Paul Waldman: "... there's one thing that distinguishes [Ben Carson] from other candidates: ... only he fully embraces an apocalyptic vision of the American nightmare that is upon us.... If you listen to Carson, you won't have to wait long before he references some bizarre conspiracy theory or says something indicating that he thinks everything is about to turn to hell.... Conspiracy theorists ... seem to have slunk back away from the center of the conservative movement, at least to the point where Republican presidential candidates feel no need to court them. Except for one, Ben Carson. By all indications, he's doing it not by way of some clever political strategem, but because he actually believes what he says. Which is the most disturbing thing of all."
Beyond the Beltway
Catherine Thompson of TPM: "The sheriff investigating a mass shooting at an Oregon community college ... posted a ["truther"] video to Facebook in 2013 that raised questions about the Sandy Hook Elementary School shooting. Douglas County Sheriff John Hanlin posted a link to a YouTube video called 'The Sandy Hook Shooting - Fully Exposed,' which summarized conspiracy theories surrounding the shooting and quickly racked up millions of views, about a month after the massacre took place. The post was deleted or made private sometime after 2:30 p.m. Friday.... The viral video was quickly debunked in arenas as disparate as The Huffington Post and Glenn Beck's website TheBlaze...." ...
... At about the same time he posted the truther video, Hanlin wrote to Vice President Biden expressing his vehement opposition to gun control laws, which he believes violate the Second Amendment. He vowed to nullify "any federal regulation enacted by Congress or by executive order of the President offending the Constitutional rights of my citizens." ...
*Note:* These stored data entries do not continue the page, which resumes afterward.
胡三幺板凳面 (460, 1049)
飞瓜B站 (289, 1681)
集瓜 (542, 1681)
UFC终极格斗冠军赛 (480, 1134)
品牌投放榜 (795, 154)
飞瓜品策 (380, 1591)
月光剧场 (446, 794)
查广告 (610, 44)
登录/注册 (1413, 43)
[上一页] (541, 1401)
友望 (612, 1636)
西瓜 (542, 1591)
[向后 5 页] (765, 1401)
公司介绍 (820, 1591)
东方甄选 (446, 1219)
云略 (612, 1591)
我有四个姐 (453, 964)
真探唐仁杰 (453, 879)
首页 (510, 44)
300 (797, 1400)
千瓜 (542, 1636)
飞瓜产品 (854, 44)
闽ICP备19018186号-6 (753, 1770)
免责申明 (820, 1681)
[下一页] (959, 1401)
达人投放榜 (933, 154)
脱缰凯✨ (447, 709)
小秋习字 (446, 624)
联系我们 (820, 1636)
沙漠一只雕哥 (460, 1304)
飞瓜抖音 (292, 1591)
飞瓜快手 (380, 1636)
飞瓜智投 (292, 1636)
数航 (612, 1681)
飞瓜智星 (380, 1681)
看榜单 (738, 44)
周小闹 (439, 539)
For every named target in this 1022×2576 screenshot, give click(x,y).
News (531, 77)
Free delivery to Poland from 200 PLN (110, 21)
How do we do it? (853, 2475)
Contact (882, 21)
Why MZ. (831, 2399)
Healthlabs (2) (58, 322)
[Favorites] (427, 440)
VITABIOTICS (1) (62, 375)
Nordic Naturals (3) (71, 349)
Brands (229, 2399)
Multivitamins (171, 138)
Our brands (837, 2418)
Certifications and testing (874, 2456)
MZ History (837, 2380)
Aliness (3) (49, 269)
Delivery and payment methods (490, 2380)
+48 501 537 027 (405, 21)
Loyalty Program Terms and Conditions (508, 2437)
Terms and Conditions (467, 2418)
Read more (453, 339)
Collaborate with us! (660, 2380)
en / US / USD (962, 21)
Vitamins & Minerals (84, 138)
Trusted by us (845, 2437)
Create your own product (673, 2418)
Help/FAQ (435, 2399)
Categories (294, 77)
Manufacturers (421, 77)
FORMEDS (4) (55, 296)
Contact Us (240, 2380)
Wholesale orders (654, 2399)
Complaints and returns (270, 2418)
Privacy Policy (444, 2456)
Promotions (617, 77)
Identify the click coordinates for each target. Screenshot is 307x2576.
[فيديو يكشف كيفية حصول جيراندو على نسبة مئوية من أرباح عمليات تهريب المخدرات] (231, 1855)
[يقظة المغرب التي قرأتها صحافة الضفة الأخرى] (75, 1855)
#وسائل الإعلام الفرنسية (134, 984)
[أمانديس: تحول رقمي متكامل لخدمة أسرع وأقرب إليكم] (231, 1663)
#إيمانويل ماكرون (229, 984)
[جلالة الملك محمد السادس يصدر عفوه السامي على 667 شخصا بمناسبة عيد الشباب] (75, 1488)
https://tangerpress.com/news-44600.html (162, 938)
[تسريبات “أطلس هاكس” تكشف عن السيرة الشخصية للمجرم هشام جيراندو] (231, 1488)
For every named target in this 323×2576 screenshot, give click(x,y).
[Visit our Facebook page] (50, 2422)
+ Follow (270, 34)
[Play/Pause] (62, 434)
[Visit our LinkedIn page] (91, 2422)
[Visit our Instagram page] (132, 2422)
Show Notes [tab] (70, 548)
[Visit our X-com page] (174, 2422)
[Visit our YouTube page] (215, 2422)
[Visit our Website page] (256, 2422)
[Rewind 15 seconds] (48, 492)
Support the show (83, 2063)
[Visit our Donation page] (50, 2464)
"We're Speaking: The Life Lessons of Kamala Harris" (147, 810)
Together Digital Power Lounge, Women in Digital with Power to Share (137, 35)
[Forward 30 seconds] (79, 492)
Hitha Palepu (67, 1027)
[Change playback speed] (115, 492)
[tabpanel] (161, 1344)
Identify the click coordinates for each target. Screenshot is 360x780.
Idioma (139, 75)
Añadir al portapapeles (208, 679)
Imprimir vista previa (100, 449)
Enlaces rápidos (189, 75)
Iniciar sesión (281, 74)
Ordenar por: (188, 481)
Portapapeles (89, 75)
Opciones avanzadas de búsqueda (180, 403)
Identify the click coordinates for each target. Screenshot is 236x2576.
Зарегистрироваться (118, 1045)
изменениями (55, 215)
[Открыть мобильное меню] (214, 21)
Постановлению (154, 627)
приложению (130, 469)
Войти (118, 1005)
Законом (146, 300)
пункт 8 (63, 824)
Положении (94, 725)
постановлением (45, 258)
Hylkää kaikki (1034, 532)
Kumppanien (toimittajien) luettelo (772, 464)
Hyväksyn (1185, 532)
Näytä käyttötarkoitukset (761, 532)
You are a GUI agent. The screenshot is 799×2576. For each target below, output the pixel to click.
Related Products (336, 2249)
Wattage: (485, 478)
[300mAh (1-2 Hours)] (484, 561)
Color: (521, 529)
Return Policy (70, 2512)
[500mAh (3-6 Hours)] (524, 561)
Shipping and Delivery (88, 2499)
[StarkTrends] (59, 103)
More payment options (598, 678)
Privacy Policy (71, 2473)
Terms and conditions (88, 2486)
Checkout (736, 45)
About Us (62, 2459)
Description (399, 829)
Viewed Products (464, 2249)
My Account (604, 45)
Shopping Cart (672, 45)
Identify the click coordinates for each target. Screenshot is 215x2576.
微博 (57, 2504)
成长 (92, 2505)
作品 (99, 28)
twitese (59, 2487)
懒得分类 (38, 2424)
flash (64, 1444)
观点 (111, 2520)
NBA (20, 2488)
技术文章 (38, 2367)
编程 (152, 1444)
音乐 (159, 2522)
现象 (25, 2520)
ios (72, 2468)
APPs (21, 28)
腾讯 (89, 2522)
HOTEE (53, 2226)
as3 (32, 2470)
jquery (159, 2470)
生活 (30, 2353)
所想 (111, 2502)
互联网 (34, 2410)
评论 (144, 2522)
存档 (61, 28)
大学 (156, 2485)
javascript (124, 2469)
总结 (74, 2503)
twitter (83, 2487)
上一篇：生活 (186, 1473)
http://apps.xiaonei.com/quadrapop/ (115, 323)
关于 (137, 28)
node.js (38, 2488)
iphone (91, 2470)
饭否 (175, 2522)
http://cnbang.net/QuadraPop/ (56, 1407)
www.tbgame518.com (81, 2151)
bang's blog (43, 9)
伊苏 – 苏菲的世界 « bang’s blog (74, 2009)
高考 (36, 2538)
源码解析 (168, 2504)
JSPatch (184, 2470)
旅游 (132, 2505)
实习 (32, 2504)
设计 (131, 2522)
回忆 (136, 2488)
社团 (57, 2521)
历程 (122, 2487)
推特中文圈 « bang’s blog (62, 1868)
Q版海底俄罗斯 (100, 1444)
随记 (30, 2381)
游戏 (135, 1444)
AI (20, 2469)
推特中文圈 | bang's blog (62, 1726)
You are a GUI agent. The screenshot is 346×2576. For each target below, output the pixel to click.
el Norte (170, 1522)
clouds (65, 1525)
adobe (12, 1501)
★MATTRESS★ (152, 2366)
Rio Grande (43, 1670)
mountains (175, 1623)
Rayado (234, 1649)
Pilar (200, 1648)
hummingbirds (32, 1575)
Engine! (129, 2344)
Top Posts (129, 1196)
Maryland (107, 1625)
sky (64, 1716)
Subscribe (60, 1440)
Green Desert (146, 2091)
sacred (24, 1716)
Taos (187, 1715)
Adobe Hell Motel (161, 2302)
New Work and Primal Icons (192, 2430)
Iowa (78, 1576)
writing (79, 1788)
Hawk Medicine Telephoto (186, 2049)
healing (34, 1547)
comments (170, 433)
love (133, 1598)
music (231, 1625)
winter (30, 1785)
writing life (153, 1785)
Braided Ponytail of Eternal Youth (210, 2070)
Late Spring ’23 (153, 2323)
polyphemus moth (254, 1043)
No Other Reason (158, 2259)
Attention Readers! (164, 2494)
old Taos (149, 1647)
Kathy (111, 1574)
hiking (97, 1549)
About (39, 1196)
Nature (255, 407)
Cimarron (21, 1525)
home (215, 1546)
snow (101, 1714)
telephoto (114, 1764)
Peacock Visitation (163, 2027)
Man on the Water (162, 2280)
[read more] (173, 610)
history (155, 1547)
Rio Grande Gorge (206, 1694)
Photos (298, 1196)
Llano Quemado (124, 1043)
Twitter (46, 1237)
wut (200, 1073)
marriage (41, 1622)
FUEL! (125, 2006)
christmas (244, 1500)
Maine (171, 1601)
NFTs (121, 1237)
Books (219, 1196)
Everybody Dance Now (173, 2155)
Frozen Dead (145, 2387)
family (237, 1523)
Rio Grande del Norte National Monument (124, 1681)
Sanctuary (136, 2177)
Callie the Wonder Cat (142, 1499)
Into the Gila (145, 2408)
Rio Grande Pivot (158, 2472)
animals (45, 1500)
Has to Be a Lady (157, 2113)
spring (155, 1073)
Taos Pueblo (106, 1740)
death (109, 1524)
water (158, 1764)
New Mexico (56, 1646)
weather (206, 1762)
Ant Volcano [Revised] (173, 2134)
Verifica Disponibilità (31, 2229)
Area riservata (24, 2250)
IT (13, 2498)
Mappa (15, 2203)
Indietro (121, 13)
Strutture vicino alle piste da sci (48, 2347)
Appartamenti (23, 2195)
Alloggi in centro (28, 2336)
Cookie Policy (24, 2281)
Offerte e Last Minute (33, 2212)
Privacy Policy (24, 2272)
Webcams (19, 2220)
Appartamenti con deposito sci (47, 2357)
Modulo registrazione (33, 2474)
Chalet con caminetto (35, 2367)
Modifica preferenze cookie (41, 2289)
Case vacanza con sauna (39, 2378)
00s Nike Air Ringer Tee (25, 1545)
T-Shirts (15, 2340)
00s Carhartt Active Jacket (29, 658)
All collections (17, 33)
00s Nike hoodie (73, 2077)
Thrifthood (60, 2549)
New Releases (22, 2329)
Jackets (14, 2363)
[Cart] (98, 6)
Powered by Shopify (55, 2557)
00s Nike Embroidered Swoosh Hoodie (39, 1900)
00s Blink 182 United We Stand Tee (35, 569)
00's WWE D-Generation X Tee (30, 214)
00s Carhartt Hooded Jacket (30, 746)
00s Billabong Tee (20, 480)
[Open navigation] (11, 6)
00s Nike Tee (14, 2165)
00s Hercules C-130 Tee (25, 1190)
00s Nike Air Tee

... Ian Millhiser of Think Progress: "The letter is also riddled with language commonly used by the 'Oath Keepers,' a right-wing veterans and law enforcement group that is closely associated with armed, anti-government militias.... Hanlin's letter also blurs the line between a matter that is lawfully within state officials' discretion and something much more akin to insurrection.... What Hanlin may not do ... is unilaterally assign himself the power to decide what is or is not constitutional and then refuse to 'permit the enforcement' of federal laws by 'federal officers within the borders of Douglas County Oregon.'"
News Ledes (October 3)
New York Times: "A United States airstrike appears to have badly damaged the hospital run by Doctors Without Borders in the Afghan city of Kunduz early Saturday, killing at least three people and wounding dozens, including members of the hospital staff. The United States military, in a statement, confirmed the 2:15 a.m. airstrike, saying it had been targeting individuals 'who were threatening the force' and that 'there may have been collateral damage to a nearby medical facility.'" ...
... CW: No, people you killed or injured are not "collateral damage." They're people, dead or barely alive. Own up to what you do in words, not in insulting euphemisms. ...
... Guardian Update: "A US airstrike appears to have hit a hospital run by Médecins Sans Frontières (Doctors Without Borders) in the Afghan city of Kunduz, killing nine staff members and injuring up to 37 people." CW: So we're now killing genuine heroes. What a catastrophe.